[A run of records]
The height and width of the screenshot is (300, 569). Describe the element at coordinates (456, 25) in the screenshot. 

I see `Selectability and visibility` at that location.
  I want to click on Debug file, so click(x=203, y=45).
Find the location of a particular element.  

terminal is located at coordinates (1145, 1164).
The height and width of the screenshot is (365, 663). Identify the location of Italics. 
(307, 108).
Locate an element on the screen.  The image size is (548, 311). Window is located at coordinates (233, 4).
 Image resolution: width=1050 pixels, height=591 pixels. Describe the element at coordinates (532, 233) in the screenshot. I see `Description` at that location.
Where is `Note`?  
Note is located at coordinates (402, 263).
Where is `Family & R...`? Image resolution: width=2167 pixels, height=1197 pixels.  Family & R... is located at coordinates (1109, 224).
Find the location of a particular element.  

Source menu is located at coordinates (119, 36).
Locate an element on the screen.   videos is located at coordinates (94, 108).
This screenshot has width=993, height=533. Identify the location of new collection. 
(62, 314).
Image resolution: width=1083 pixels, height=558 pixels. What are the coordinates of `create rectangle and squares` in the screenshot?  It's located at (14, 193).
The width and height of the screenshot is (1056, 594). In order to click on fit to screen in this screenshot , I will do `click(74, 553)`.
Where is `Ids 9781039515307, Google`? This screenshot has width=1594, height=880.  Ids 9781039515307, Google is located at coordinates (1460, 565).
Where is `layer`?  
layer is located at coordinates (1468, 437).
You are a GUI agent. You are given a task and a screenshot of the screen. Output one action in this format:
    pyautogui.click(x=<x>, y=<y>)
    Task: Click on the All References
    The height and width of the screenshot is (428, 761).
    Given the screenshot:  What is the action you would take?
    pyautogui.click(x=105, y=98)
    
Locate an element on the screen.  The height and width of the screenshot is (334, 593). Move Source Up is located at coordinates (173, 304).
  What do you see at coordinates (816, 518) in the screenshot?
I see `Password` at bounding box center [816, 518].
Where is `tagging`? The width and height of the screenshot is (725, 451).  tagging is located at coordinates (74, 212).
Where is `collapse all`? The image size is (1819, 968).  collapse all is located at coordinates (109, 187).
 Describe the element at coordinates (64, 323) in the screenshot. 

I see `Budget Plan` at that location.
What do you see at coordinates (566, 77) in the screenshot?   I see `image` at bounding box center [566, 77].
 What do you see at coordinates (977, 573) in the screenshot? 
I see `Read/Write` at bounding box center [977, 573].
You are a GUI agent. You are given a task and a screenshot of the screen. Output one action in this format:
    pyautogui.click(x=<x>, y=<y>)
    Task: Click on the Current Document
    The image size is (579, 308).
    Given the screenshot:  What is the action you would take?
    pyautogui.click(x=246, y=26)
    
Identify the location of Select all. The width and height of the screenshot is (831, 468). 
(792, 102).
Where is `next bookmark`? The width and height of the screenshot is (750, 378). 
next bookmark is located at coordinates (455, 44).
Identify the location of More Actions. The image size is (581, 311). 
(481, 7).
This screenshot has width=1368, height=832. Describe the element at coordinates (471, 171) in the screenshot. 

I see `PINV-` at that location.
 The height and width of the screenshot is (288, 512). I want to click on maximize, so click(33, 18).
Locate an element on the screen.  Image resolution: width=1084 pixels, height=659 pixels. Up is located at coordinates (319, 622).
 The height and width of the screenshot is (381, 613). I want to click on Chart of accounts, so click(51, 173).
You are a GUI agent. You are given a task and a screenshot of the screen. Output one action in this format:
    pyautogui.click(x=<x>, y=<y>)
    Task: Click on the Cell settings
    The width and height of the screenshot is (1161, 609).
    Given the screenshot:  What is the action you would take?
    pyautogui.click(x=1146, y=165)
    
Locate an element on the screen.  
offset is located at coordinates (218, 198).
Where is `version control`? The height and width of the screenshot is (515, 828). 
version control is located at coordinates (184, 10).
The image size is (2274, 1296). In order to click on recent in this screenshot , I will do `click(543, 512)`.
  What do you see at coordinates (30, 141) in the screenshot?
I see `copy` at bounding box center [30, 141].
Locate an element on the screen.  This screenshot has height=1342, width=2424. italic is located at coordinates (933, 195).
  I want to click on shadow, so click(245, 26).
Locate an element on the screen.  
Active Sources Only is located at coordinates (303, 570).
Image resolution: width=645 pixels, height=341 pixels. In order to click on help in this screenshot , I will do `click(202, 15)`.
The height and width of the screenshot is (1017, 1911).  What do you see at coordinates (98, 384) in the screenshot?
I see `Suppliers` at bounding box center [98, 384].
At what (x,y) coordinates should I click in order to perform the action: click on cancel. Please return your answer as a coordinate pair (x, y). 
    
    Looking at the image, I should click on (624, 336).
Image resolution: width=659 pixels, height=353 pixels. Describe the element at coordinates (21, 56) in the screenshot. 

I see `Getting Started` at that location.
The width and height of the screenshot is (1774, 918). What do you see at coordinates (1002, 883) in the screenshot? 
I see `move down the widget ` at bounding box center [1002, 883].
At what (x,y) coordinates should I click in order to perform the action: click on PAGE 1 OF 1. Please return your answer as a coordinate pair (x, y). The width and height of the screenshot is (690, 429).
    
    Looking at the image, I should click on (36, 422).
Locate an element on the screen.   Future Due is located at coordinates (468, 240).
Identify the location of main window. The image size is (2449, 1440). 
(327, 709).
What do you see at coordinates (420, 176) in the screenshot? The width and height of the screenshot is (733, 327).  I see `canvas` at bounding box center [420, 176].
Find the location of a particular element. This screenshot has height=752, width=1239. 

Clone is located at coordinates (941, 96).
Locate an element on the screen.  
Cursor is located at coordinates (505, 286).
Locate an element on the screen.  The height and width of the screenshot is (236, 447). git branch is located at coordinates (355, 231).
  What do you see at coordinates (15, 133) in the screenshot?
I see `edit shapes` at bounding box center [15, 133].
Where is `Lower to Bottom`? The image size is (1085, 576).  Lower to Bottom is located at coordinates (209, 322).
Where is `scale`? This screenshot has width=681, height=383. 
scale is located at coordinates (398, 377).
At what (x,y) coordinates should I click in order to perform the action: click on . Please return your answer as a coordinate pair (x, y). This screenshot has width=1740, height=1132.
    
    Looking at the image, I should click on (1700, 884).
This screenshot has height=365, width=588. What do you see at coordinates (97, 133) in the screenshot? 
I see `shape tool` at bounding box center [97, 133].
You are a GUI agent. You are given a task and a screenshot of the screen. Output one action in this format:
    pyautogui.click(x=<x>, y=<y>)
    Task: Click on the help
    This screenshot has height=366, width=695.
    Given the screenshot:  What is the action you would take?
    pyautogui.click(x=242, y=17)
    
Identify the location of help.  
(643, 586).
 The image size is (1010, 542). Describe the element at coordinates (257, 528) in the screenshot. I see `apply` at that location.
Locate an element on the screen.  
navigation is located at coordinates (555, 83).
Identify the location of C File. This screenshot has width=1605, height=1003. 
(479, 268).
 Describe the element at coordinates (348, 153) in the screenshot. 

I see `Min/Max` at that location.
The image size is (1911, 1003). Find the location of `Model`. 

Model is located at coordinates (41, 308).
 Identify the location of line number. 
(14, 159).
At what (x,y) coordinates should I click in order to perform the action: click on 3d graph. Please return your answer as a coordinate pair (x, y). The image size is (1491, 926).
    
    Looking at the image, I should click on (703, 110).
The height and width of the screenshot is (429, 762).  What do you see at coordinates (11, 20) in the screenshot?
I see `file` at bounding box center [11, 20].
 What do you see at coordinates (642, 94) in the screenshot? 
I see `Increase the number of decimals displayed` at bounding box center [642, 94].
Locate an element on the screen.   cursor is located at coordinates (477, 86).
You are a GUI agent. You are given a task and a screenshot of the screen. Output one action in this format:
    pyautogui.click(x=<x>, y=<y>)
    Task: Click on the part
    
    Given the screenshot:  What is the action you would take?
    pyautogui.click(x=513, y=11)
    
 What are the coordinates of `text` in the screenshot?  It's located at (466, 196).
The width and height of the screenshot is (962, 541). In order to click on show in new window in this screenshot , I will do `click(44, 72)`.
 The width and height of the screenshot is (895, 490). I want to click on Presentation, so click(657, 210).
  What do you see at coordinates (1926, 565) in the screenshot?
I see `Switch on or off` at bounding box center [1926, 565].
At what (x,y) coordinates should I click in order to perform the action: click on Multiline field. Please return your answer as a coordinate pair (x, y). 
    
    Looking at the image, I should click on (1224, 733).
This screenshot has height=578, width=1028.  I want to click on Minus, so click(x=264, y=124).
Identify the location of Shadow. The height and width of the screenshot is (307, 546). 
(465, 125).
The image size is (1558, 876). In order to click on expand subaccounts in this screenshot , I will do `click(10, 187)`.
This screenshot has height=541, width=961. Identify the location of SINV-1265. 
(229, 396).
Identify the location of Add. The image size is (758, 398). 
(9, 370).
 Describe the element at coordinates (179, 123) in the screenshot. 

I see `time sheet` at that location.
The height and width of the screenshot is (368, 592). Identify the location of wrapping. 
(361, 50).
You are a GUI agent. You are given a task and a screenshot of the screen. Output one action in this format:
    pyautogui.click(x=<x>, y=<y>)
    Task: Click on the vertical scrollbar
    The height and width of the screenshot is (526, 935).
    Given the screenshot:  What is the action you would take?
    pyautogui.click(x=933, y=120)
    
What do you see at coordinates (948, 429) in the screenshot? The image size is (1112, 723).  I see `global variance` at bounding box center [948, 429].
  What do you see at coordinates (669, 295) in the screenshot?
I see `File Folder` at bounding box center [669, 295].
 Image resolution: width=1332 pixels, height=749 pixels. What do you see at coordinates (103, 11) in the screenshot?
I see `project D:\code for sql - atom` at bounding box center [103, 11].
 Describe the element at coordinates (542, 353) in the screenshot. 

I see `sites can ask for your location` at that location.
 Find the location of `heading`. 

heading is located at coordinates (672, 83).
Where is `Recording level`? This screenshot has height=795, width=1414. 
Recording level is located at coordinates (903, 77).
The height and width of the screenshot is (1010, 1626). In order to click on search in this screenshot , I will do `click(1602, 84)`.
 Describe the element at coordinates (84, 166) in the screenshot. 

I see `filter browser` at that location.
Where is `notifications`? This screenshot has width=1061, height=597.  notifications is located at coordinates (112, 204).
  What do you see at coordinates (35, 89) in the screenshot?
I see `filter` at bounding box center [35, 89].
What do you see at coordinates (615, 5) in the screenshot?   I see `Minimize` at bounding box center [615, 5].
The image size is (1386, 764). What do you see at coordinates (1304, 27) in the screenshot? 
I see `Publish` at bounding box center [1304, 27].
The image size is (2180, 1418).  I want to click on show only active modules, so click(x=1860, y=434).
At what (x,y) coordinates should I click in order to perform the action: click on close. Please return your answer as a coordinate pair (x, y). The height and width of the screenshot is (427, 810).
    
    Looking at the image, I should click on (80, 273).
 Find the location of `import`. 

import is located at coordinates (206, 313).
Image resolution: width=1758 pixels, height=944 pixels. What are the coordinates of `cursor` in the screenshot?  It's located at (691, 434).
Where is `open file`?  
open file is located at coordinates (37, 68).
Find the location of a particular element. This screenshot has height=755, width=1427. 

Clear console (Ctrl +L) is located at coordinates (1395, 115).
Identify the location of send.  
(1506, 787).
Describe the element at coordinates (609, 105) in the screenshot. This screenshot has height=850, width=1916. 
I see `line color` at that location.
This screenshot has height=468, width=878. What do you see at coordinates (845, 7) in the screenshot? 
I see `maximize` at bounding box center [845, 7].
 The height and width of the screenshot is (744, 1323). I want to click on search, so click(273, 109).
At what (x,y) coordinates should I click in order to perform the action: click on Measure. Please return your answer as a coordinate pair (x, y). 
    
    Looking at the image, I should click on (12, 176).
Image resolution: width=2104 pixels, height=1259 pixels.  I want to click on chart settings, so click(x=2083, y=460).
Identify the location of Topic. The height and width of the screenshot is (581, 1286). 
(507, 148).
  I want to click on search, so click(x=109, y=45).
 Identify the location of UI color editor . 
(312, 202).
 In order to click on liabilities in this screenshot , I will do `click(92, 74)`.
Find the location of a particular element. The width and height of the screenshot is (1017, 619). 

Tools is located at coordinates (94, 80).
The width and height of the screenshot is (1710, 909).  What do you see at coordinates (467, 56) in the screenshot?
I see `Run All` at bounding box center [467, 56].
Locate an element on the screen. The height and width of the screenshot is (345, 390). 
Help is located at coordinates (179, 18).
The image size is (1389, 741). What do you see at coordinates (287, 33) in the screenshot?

- **Aim of the task**: Render the data from its first line through the line containing "(307, 108)." as a JSON list of strings, with one string per line and blank lines omitted.

- **Solution**:
[
  "The height and width of the screenshot is (300, 569). Describe the element at coordinates (456, 25) in the screenshot. ",
  "I see `Selectability and visibility` at that location.",
  "  I want to click on Debug file, so click(x=203, y=45).",
  "Find the location of a particular element.  ",
  "terminal is located at coordinates (1145, 1164).",
  "The height and width of the screenshot is (365, 663). Identify the location of Italics. ",
  "(307, 108)."
]